Work instructions -
[A] From the article on the five-a-day parenting campaign, extract the passage between "The five daily" and "of social mobility.", inclusive.
[B] In the article on the five-a-day parenting campaign, how many minutes of talking with the television off does the proposed daily routine include?

━━━ Document excerpt ━━━

Five-a-day parenting solution urged

By Phil Scullion

The government should take a more active role in children's development via the launch of a "five-a-day" parenting campaign, a CentreForum report has urged.

Liberal thinktank CentreForum called on the government to use the already successful "five-a-day" concept for fruit and vegetables and apply it to parenting.

The five daily activities for parents would include praise, providing a nutritious diet, reading to their child for 15 minutes, ten minutes of play and 20 minutes of talking with the television off.

Chris Paterson, report author, pointed to "overwhelming evidence" that the best time to intervene is during the 'Foundation Years' of nought to five.

He said: "The single most important factor influencing a child's intellectual and social development is the quality of parenting and care they receive."

The report suggests that these are skills which can be learnt by parents, but warns against the stigma often attached to parenting classes.

It says that in the past governments have wanted to avoid acting like a nanny state, but that targeting support on parents from lower income backgrounds would help avoid issues of social mobility.

CentreForum's report comes in the wake of the explosive claim, made by former Labour welfare minister Frank Field last week, that many children do not even know their name by the age of five.

Baroness Joan Walmsley, Liberal Democrat education co-chair, said: "Parents are the most important influence in a child's early life. The experiences of children in their earliest years, good or bad, can shape the rest of their life.

"An overwhelming amount of research has stressed the importance of the first few years in a child's development and the effect these foundation years have on their chances later in life.

━━━ Supplied data ━━━

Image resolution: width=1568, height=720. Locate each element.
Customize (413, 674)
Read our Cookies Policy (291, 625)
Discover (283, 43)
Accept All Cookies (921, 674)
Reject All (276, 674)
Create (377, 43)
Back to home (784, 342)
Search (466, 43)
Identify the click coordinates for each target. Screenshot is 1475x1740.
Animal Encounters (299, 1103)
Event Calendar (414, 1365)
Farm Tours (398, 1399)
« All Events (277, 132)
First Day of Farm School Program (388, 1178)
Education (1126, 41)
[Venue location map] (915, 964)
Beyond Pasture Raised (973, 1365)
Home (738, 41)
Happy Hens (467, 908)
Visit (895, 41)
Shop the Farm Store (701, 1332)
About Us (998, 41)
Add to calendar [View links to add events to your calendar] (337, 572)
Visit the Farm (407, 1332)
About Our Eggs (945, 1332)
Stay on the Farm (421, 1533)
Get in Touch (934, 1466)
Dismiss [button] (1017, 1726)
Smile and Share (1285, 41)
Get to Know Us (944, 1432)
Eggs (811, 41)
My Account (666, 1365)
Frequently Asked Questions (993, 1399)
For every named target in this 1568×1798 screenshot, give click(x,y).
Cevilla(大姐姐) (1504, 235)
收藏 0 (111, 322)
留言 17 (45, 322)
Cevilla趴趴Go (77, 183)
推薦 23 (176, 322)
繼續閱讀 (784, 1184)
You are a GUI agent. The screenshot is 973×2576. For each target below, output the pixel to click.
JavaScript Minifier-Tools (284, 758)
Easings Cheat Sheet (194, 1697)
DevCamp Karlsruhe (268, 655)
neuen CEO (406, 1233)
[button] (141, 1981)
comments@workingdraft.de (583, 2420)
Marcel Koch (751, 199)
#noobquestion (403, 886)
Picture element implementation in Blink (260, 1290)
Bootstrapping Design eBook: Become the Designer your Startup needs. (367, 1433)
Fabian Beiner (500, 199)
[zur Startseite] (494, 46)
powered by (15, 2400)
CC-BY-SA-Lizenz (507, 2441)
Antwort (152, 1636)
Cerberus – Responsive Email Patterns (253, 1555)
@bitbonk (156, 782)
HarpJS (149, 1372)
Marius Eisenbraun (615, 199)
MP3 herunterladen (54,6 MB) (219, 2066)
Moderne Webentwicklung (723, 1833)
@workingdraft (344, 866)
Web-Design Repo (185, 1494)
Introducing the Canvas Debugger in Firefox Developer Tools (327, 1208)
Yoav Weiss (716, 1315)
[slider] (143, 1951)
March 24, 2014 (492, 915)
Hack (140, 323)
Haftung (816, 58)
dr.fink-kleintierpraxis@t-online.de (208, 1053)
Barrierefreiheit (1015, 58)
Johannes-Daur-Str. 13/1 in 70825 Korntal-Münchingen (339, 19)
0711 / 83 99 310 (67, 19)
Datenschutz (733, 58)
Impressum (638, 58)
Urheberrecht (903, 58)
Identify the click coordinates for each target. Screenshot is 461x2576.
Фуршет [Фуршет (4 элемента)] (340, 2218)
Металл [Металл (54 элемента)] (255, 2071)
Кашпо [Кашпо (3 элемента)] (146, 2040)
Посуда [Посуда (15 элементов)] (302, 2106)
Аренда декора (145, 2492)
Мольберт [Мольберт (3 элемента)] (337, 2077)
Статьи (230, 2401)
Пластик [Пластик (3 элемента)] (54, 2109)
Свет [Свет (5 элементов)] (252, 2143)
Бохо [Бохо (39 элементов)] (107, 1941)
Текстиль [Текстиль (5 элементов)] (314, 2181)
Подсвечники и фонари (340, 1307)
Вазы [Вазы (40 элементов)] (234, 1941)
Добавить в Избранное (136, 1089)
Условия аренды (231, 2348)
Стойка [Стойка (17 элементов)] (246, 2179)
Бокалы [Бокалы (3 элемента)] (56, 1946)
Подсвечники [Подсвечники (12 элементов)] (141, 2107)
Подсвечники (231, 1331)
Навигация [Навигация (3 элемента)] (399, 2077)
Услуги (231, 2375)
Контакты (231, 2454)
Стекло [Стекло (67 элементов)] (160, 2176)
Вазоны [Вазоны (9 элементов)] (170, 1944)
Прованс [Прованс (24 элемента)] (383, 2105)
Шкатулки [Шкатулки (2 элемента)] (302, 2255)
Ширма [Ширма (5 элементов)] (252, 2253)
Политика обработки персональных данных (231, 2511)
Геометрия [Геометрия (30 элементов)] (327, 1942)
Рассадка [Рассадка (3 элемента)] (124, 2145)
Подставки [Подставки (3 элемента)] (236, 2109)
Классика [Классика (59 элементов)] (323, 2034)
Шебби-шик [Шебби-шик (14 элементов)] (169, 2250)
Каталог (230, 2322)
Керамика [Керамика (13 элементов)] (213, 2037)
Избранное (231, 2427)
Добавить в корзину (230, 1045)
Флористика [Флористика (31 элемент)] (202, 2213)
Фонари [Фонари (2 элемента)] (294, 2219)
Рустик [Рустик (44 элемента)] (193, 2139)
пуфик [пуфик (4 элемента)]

━━━

Answers provided -
[A]
The five daily activities for parents would include praise, providing a nutritious diet, reading to their child for 15 minutes, ten minutes of play and 20 minutes of talking with the television off.

Chris Paterson, report author, pointed to "overwhelming evidence" that the best time to intervene is during the 'Foundation Years' of nought to five.

He said: "The single most important factor influencing a child's intellectual and social development is the quality of parenting and care they receive."

The report suggests that these are skills which can be learnt by parents, but warns against the stigma often attached to parenting classes.

It says that in the past governments have wanted to avoid acting like a nanny state, but that targeting support on parents from lower income backgrounds would help avoid issues of social mobility.

[B] 20 minutes